Bu ülkelerdeki tüm antidemokratik uygulamalar iktidarlara yakın medya aracı ile çarpıtılarak 'büyük zafer' olarak veriliyor. Bu ülkelerde basının tek bir görevi var o da liderlerinin ülkenin düşmanlarına karşı nasıl başarılı olduğunu göstermek. Ve bu liderlerin ülkelerini ne kadar iyi bir şekilde temsil ettiği ve düşmana karşı koruduğu. Medya sadece bu haberlere yoğunlaştığı için anayasal düzendeki tahribatlara ve ülkelerin ihityaçı olan reformların neden uygulanması gerektiğine ilişkin yeteri kadar haber yapılamıyor. Bu liderlerin Batı için oluşturdığu en büyük zorluk ise artık bunların istisna olmaktan çıkıp norm haline gelmesi. Aslında ABD ve Batı bu liderler ile uyumlu hale gelmeyi kendi seçti. Anti demokratik baskıcı uygulamalara verilen zayıf tepkilerden anlaşılan Batı'nın tepki verse de yapabileceklerinin sınırlı olacağının farkında olduğu görülüyor. Ancak, tepkinin zayıf olması diktatörleşmenin hızlanmasına neden oluyor.

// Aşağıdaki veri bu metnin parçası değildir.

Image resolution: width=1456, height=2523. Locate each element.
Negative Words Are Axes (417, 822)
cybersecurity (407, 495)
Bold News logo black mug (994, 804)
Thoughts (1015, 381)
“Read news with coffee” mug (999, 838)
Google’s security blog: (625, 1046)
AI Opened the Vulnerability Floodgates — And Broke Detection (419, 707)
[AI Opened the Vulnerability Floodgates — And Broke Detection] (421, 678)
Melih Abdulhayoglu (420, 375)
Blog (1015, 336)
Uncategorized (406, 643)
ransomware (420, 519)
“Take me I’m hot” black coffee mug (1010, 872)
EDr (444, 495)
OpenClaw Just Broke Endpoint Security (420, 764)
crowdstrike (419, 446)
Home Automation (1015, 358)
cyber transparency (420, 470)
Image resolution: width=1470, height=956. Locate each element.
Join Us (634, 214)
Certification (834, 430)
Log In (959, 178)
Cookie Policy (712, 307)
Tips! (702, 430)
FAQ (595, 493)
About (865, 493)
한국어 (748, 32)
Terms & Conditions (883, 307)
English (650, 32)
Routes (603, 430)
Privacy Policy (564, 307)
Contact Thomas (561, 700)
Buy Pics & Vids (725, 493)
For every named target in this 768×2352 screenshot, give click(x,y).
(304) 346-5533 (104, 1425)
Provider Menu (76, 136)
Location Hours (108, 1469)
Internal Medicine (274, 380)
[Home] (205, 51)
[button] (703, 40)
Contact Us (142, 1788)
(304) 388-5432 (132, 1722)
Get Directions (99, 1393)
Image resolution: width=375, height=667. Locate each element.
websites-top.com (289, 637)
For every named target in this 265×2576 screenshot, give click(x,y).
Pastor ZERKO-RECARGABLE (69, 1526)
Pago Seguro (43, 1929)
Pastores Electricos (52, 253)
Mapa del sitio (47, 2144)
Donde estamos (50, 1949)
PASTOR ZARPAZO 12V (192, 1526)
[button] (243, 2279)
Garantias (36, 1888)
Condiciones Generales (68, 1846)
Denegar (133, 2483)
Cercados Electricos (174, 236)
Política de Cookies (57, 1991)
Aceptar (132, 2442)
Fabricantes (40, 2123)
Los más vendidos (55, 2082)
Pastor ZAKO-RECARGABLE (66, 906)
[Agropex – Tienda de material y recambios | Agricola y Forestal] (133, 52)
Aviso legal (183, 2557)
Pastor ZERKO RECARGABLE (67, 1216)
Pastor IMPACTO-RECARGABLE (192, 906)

'BATI KENDİ DEĞERLERİ İLE ÇELİŞİYOR'

Avrupa ve Amerika’dan dünyadaki despot uygulamalara yönelik dikkate değer bir tepki gelmemesi kendi liberal toplumlarının değerleri ile örtüşmemektedir. Eğer Erdoğan bugün sıradan Amerika ve Avrupa vatandaşlarını rehin alıp onlar üzerinde Batıyı şantaj edebiliyorsa, yeni dünya düzenin sorgulanmasının zamanı gelmiş demektir.

'ABD VE BATI ETKİLİ STRATEJİ BELİRLEMELİ'

Bu noktada yapılabilecek en önemli şey, Avrupa ve Batı'nın dünyada yükselen despotizme karşın etkili ve koordine bir strateji geliştirmesi olacaktır. Bu strateji hertürlü sembolik uygulamayı içerebilir. Örneğin, ABD ve Avrupa lliderleri despotik liderler ile görüşmeyi rededebilir. Bu liderleri ülkelerinde kabul etmemeyi düşünebilir. Ekonomik olarak bu ülkelerin ekonomilerine katkı sağlayacak finansal destek ve garantilerden kaçınabilirler.

'KONGRE DE CILIZ TEPKİLERDEN RAHATSIZ'

Dünya genelindeki antidemokratik uygulamalara verilen tepkinin sınırlı olmasının en temel nedeni ABD'de Trump yönetiminin Amerikan değerleri ve demokrasinin yaygınlaştırılması ile yeterince ilgilenmemesidir. ABD'nin bu tavrı Avrupa'nında manevra alanını daraltıyor. AB kendi içinde Polonya ve Macaristan'daki durum ile mücade ederken aynı zamanda İtalya, Almanya ve diğer ülkelerde artan miliyetçilik ile baş etmek zorunda.

Öte yandan Avrupa için Türkiye ve onun ev sahipliğindeki 3 milyona yakın Suriyeli müteci sorunu ile baş etmesi gerek. Peki ne yapılabilir? Trump'ın ülkeyi yönetim şekli Dış İlişkiler Bakanı Rex Tillerson'u görevden alış biçimi, Kuzey Kore politikası gösteriyor ki Kongre artık olaylara daha fazla müdahale etmek durumunda. Ancak şu bir gerçek ki Kongre'nin iki kanadı da hem Trump yönetimin politikalarından hem de dünyadaki despotizme ABD'nin cılız tepkisinden rahatsız."